Criolo revient à Paris. Il sera jeudi 29 janvier sur la scène de l’Alhambra pour présenter son nouvel album Convoque seu Buda. Le 3 juillet 2012, il débarquait pour la première fois en France et se produisait au Cabaret Sauvage. À cette occasion et dans l’optique d’attirer l’attention sur l’événement, je l’avais interviewé quelques semaines plus tôt pour le magazine Vibrations et qui devait être publié dans la rubrique Premières Fois (du n° 146). Pour saluer son retour, j’ai donc décidé de publier ici cet entretien, le premier de Criolo pour la presse française. Une exclusivité que nous sommes fiers de partager ici.

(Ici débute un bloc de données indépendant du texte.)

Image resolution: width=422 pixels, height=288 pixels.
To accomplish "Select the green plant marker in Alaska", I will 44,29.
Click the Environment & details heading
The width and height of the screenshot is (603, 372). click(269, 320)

Après vingt ans d’underground hip-hop à la périphérie de São Paulo, Criolo s’est révélé avec l’album Nó na Orelha où il combine chant et rap, samba et afrobeat. Avec l’émotion à fleur de peau et un incroyable charisme, le phénomène arrive en Europe sans oublier d’où il vient.
O. C. : Premier livre appartenant à ta mère que tu aies lu ?

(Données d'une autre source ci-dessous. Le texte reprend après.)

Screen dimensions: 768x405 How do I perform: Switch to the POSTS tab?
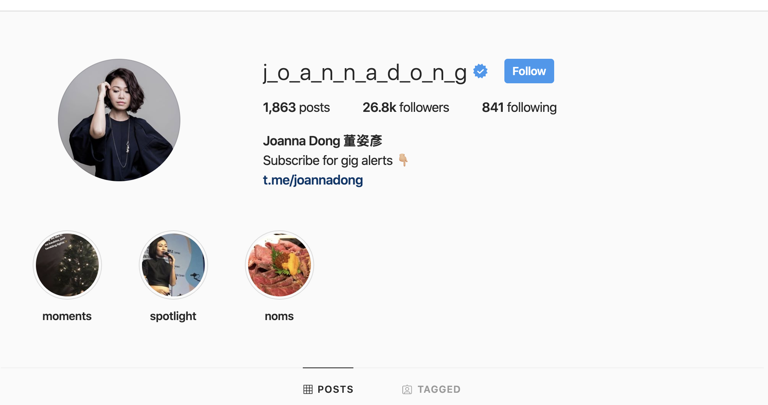coord(328,389)
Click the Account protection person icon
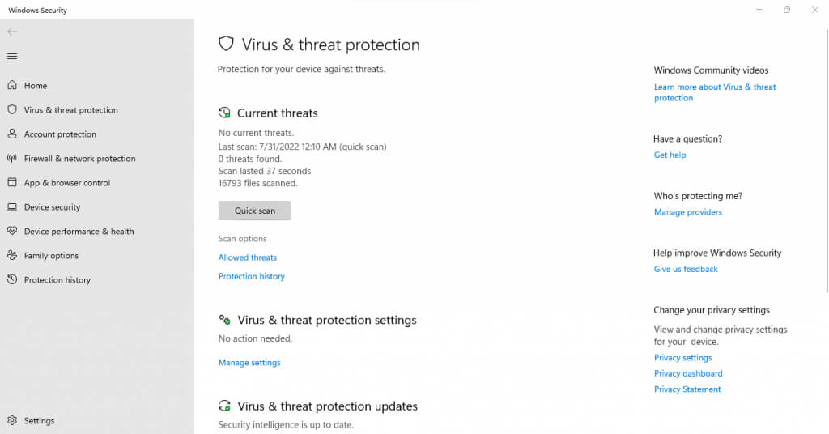Image resolution: width=829 pixels, height=434 pixels. coord(12,134)
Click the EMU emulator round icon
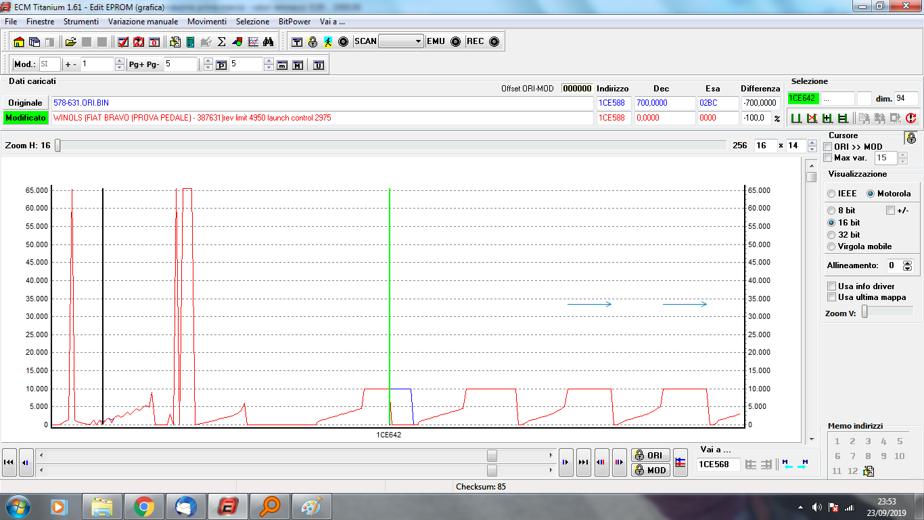Screen dimensions: 924x520 point(455,41)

Criolo : Je ne me souviens pas d’un livre en particulier mais il y en avait beaucoup. Ma mère est une personne très spéciale. Elle est autodidacte. Et même si on habitait une maison de bois, elle cherchait toujours de la poésie pour embellir notre quotidien. Et parce qu’on n’avait plus de quoi se payer les meubles, que nous n’avions pas de sofa, les gens devaient s’asseoir sur des piles de livres.
Première découverte du rap ?
Les Racionais MC’s, dès leurs débuts. Ils m’ont marqué parce que leurs musiques sont fortes et touchent le cœur des gens. Mais mon premier souvenir, c’est les types qui faisaient du rap dans mon quartier, ou dans mon école. J’avais onze ans. J’ai senti qu’il y avait une magie dans les mots. Je m’y suis identifié et je n’ai pas arrêté.
Premières rimes dont tu sois encore fier ?
Le plus important, ça a été d’appartenir à quelque chose. Parce que notre vie était dure et que tout ce qui était bon nous semblait loin, me sentir capable de faire quelque chose de positif et contribuer à ce mouvement, c’était très touchant. Ce fut mon éducation musicale.
Premier moment où tu comprends que tu deviens un phénomène ?
Pour moi, c’est encore difficile de comprendre. Je suis entouré de gens qui me transmettent une bonne énergie. Mon ami Ricardo Costa (Matilha Cultural) m’a présenté Marcelo Cabral, puis Cabral m’a présenté Daniel Ganjaman. Et tous les deux m’ont aidé à réaliser ce disque. Ils sont maintenant comme des frères. Ils m’ont toujours soutenu dans le processus de cet album et ont respecté toutes les folies qui me traversaient la tête.
Je ne vois pas de différence, je continue à être la même personne parce que ce que je fais aujourd’hui : chanter, rapper, écrire, je le fais depuis vingt ans. C’est ma contribution. Parce qu’en vingt ans, il y a des gens qui m’ont encouragé, qui ont eu des mots pour m’aider, qui m’ont tendu la main. Et dans les moments difficiles, il y avait toujours des paroles de rap et des musiques merveilleuses qui me soutenaient.
Première rencontre avec Caetano Veloso (qui chanta en duo « Não Existe Amor em SP ») et Chico Buarque (qui intègre les paroles que Criolo a ajouté à « Cálice ») ?
Caetano ? Tranquille, c’était tranquille. C’est un poète. Et je suis poète aussi, non ? Alors, ça n’a pas été trop dur de se connecter. C’était un honneur pour moi. Une grande surprise. Chico Buarque, je l’ai rencontré lors d’un de ses concerts.
Première fois que tu as été invité à chanter sur le disque d’un autre ?
Sur plusieurs disques de groupes de rap de mon quartier. Pour faire des refrains. Les gens sont surpris de me voir chanter mais ceux qui m’accompagnaient il y a quinze ans connaissent cette facette. Même si elle était un peu en sommeil, quelque chose que je gardais pour moi. Je chante aussi sur le disque de Rodrigo Campos (Bahia Fantástica). C’est un grand compositeur, très original. Il a participé à Nó na Orelha. On est devenu amis et on a des affinités parce que lui aussi vient de la périphérie de São Paulo.
Première tournée européenne ?
Je suis très anxieux. C’est un grand honneur, une chance unique de rencontrer de nouveaux peuples. C’est le plus grand rêve de ma carrière… De confronter les informations qui me parvenaient dans mon quartier sur Paris et le hip hop local, MC Solaar ou IAM. Ce n’est pas une conquête pour moi mais pour toute ma génération.